For example in the UK beef cattle will be slaughtered by 18 months because we value tenderness.
Where as in Spain they go for 2 years. Have I ever found a normal cut of steak there I can say I’ve enjoyed? Nope, not really To me it’s tough and I won’t pay premium prices for a tough steak. I even bought various meat tenderisers (needle blocks, hammers etc) but they bring no joy.

The Wagyu is good though but Wagu’s another story.

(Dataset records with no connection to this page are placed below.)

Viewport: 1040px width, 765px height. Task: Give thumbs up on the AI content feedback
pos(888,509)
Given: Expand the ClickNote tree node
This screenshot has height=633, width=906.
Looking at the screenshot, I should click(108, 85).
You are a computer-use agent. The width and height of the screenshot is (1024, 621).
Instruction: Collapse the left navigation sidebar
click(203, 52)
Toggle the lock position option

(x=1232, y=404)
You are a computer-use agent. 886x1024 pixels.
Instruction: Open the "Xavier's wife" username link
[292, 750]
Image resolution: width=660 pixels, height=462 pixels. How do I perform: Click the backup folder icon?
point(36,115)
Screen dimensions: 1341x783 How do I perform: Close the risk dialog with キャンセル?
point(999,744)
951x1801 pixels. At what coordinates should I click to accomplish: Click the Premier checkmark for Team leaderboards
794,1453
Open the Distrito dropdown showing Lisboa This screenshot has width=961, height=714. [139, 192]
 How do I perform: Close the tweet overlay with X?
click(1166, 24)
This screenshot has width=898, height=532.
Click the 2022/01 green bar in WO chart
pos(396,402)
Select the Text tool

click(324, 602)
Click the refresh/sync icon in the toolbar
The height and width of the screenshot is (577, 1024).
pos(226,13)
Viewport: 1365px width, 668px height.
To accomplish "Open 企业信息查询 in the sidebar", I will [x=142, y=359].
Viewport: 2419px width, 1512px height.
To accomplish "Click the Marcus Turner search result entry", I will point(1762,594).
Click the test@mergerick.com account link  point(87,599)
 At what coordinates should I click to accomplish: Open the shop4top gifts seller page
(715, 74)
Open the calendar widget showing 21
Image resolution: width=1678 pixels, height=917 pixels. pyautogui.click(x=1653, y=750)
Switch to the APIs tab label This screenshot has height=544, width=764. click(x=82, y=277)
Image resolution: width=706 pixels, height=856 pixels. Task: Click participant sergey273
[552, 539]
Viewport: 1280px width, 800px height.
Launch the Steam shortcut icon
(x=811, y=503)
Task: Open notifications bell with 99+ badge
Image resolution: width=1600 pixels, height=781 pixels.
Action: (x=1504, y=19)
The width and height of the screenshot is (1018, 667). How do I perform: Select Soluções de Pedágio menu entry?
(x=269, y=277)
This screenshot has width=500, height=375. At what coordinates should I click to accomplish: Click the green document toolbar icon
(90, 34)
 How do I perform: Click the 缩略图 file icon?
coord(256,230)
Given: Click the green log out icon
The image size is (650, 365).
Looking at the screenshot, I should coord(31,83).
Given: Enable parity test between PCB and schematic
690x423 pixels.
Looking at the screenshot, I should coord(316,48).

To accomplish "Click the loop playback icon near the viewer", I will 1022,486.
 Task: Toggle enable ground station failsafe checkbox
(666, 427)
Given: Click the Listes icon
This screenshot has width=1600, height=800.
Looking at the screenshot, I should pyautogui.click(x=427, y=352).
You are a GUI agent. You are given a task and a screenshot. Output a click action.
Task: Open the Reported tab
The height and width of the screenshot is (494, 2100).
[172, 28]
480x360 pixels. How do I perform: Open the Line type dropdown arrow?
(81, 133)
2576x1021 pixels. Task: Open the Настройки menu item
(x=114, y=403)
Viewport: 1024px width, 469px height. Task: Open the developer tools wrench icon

It's a pretty confusing and complicated issue to navigate I will say that Spain has a famous breed that is 12 years and older that's deeply marbled, and well known by chefs around the world for it's tenderness and taste and then there's young cattle that is as tough as shoe leather and I believe Britain does slaughter up to the 30 month mark, or at least I'm pretty sure. Both Britain and Spain praise carcass yield and not marbling or tenderness. I guess what I'm saying is there so much involved to determine the tenderness and marbling which has to do with the breed and where both countries value carcass size and leanness basically and not marbling, basically no eating quality grading where both Canada and the US do, personally even though I live in Canada and the beef is pretty good and pretty bad, US prime is basically hard to beat. Also Japanese wagyu is slaughtered around the 28 to 32 month mark and wagu doesn't exist, that's just a spelling error. imo.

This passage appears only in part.